- Selected text -
--- START ---

You know this levy on Cyprus bank deposits? It’s not a levy. A levy is a kind of tax, and what is happening to the people with bank deposits in Cyprus is no kind of tax, although today the European Commission spokesmen have been insisting it is.
How can it be a tax when the depositors are going to be ‘compensated’ with shares in the bank? I mean, when you pay your income tax, George Osborne doesn’t compensate you with shares in RBS.
No, what’s happening in Cyprus — assuming that the Cypriot parliament is just as gutless as the new Cypriot president, Nicos Anastasiades, in capitulating to eurozone demands — is nothing but the seizure of private assets for the benefit of the euro project (and for the benefit of Angela Merkel in the coming elections, which here in Brussels means the same thing).
But the seizure is even more than that: it is the nullification of the EU law which requires that all bank deposits up to the value of €100,000 be guaranteed. Which is why the eurocrats have been repeating today, ‘It’s a tax.’ They can’t admit that the eurozone finance ministers got together on Friday night and just cancelled the law guaranteeing bank deposits.
The eurocrats’ line is that taxes are the business of the governments of member states, and so this levy of €5.8bn in private bank deposits does not set aside EU law, it is merely the imposition of a tax by Cyprus.
Here is a euphemism doing the rounds in Brussels today: all that has happened is ‘the Cypriot authorities have decided to mobilise internal resources.’
The most questionable part of that is ‘have decided.’ The Cypriot authorities who ‘have decided’ were in fact just one man, Anastasiades. The report is that he was kept in a room near the top of the European Council building on Friday night. Two floors down the eurozone finance ministers met and decided what he would decide.
Either he agreed to gouge the bank deposits of everyone on Cyprus, or Mario Draghi would cut off the emergency liquidity from the European Central Bank. Cypriot banks would fail. Cyprus would be forced to leave the eurozone.
Anastasiades caved in.
Which does make you wonder if any eurozone president or prime minister has any manhood left at all. The correct response to such a threat from eurozone finance ministers is to open your jacket and display the explosives you have strapped to your waistcoat: eurozone bank failures, eurozone collapse, Merkel dead at the polls. ‘Tell Mario to make my day.’

--- END ---

- Exercise instructions -
**A)** Retype part of the Cyprus levy text, beginning at the words "No, what’s happening" and stopping after "the same thing).".
**B)** Answer these questions from the Cyprus levy text:
(i) What are the depositors to be compensated with?
(ii) Up to what value does the EU law require bank deposits to be guaranteed?
(iii) Who would cut off the emergency liquidity from the European Central Bank?

- Stored data -
--- START ---

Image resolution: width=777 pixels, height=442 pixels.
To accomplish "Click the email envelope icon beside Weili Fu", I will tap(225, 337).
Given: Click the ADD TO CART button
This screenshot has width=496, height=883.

--- END ---

- Task-by-task solutions -
**A)**
No, what’s happening in Cyprus — assuming that the Cypriot parliament is just as gutless as the new Cypriot president, Nicos Anastasiades, in capitulating to eurozone demands — is nothing but the seizure of private assets for the benefit of the euro project (and for the benefit of Angela Merkel in the coming elections, which here in Brussels means the same thing).

**B)**
(i) Shares in the bank.
(ii) €100,000.
(iii) Mario Draghi.